PROBLEM STATEMENT
Omit every image, and transcribe the remaining entries exactly as given.

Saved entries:
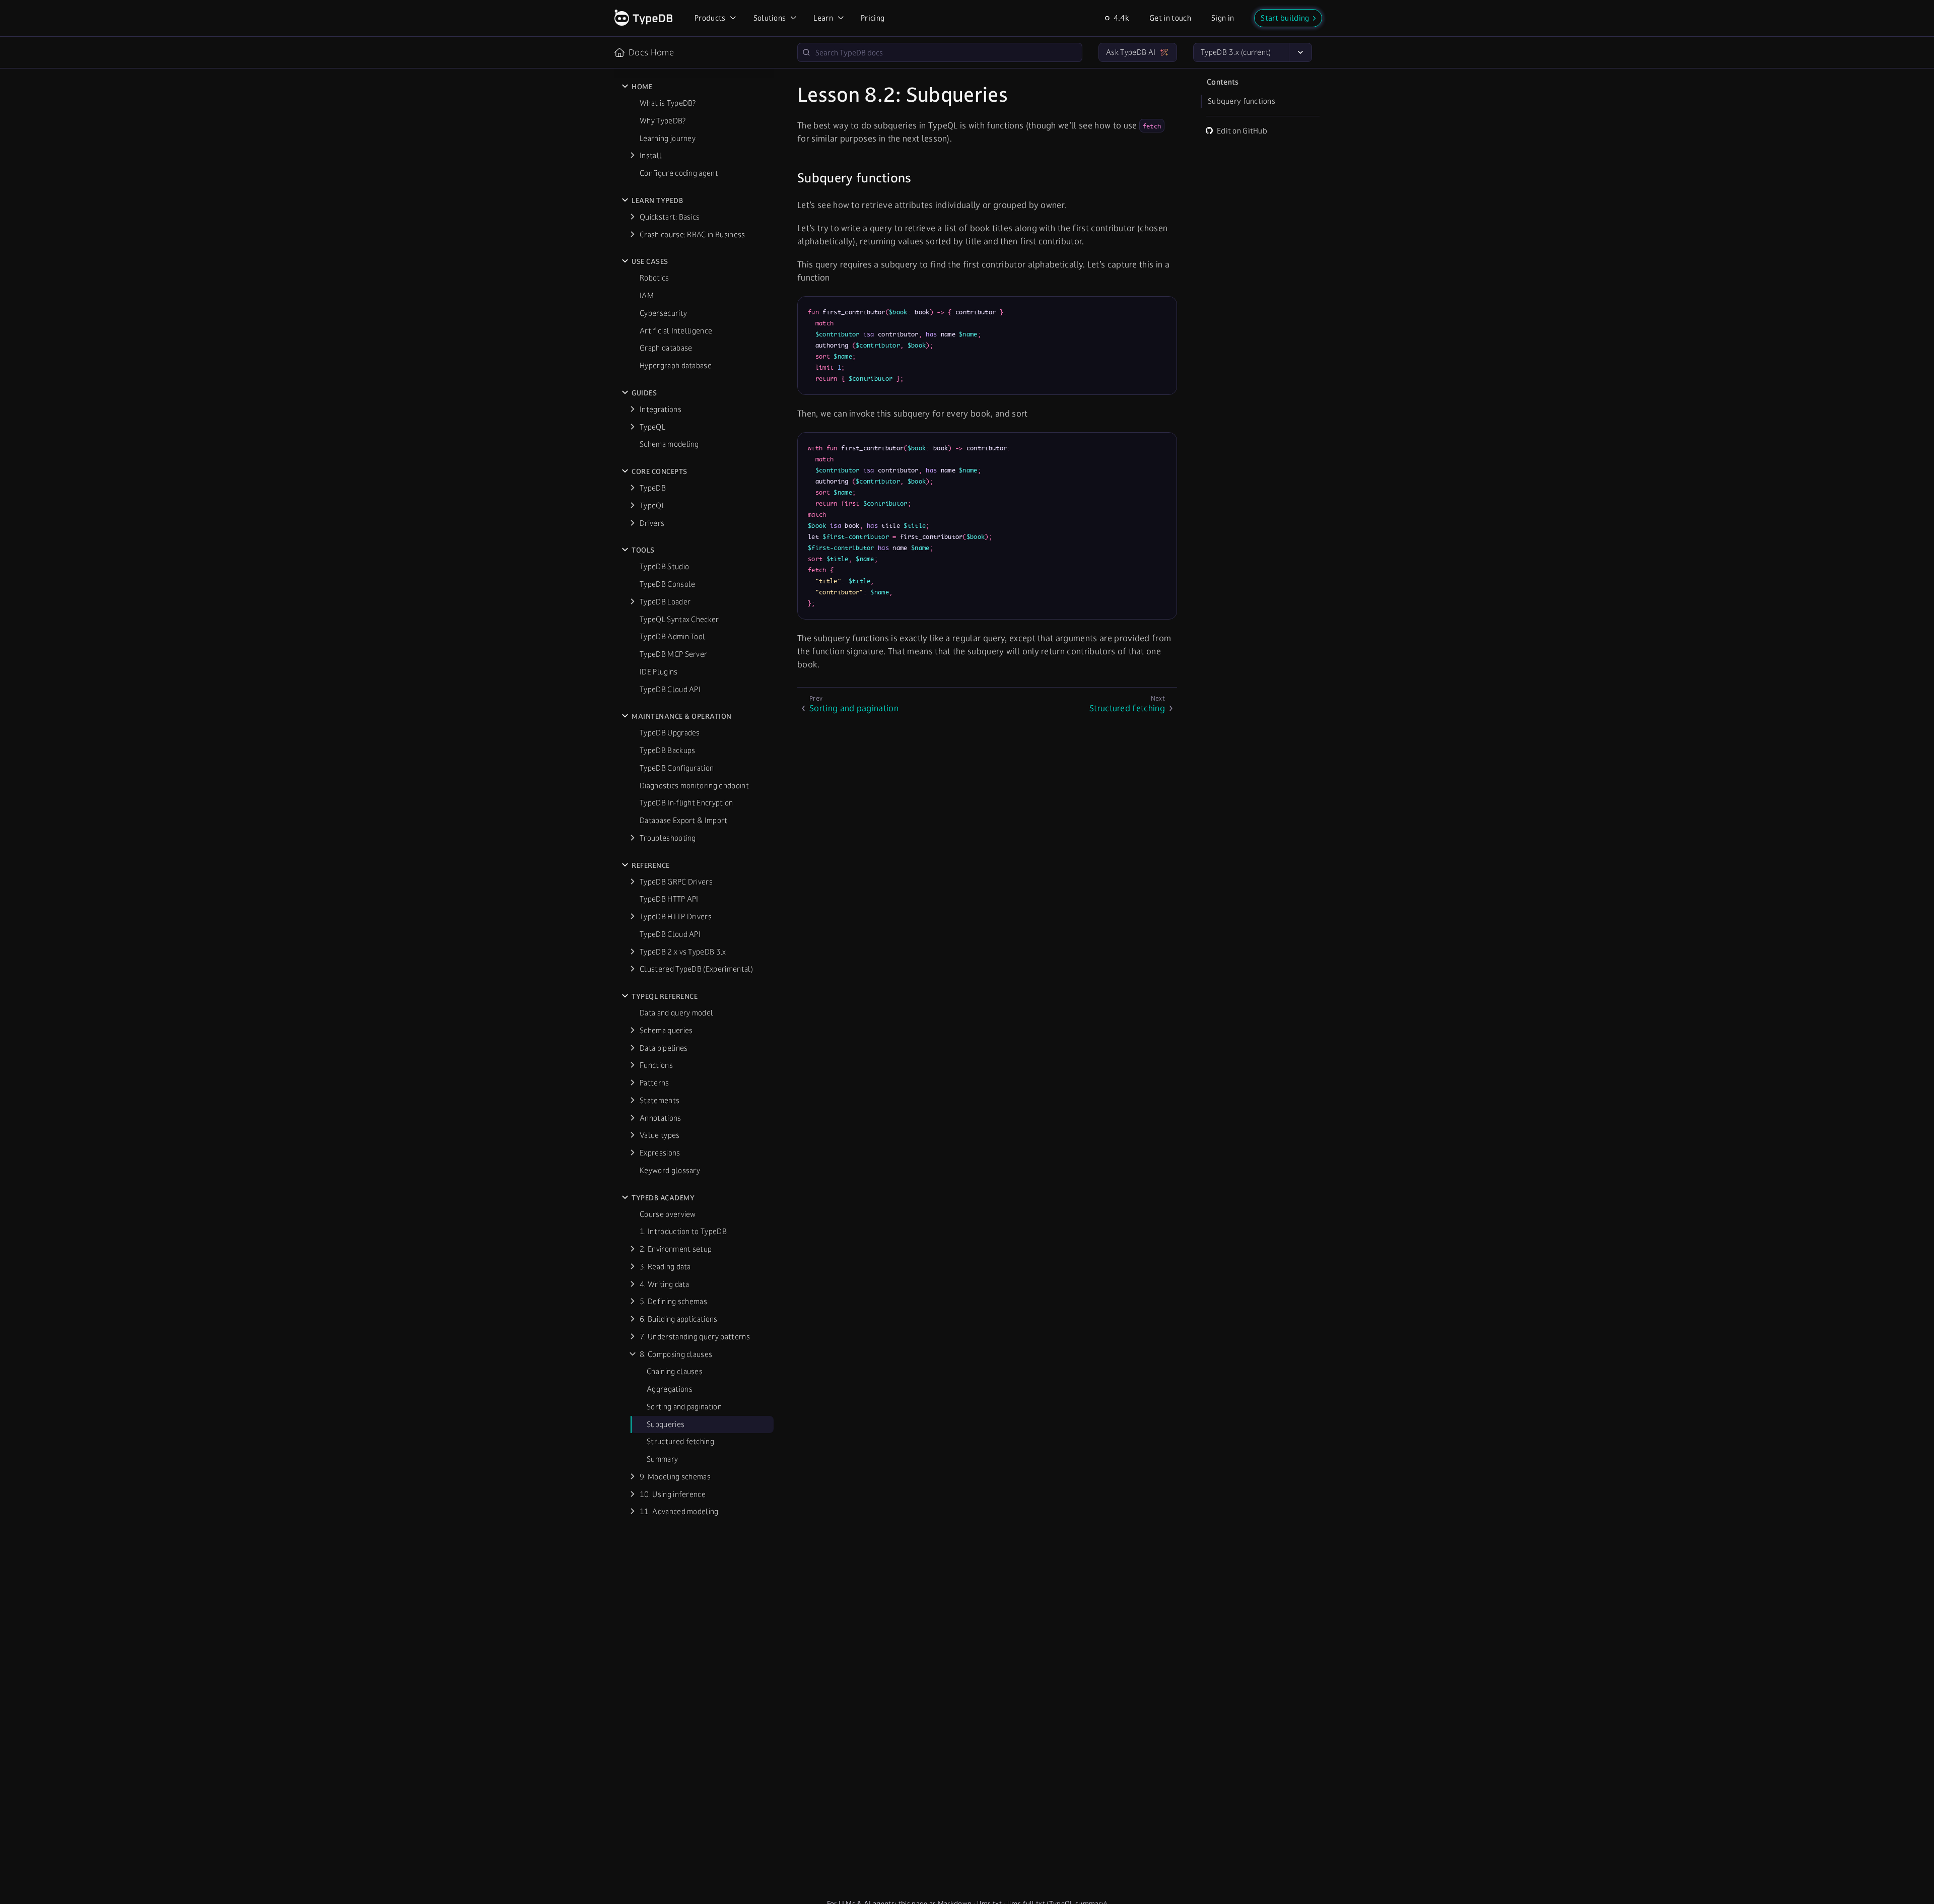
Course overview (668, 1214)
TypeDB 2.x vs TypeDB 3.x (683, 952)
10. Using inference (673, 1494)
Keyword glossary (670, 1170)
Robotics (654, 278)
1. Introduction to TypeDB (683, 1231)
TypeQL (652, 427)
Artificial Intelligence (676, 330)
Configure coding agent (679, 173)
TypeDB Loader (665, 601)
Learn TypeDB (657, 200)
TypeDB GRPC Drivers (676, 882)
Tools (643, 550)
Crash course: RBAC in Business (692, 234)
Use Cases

EXERCISE OUTPUT
Course overview (668, 1214)
TypeDB 2.x vs TypeDB 3.x (683, 952)
10. Using inference (673, 1494)
Keyword glossary (670, 1170)
Robotics (654, 278)
1. Introduction to TypeDB (683, 1231)
TypeQL (652, 427)
Artificial Intelligence (676, 330)
Configure coding agent (679, 173)
TypeDB Loader (665, 601)
Learn TypeDB (657, 200)
TypeDB GRPC Drivers (676, 882)
Tools (643, 550)
Crash course: RBAC in Business (692, 234)
Use Cases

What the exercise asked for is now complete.